■ Dataset ■
——————

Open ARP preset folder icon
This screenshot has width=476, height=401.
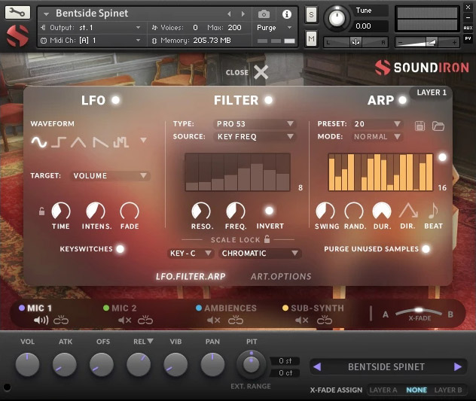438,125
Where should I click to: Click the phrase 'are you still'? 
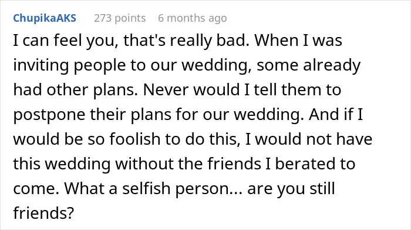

——————

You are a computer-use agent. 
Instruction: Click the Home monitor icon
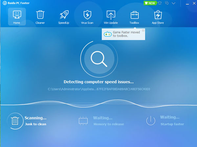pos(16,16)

——————

■ Given request ■
Write out the listing word for word, starting at the line that contains "Open ARP preset folder icon" and ending after the line that contains "Where should I". Leave out the pictures.

■ Task result ■
Open ARP preset folder icon
This screenshot has width=476, height=401.
438,125
Where should I click to: Click the phrase 'are you still'? 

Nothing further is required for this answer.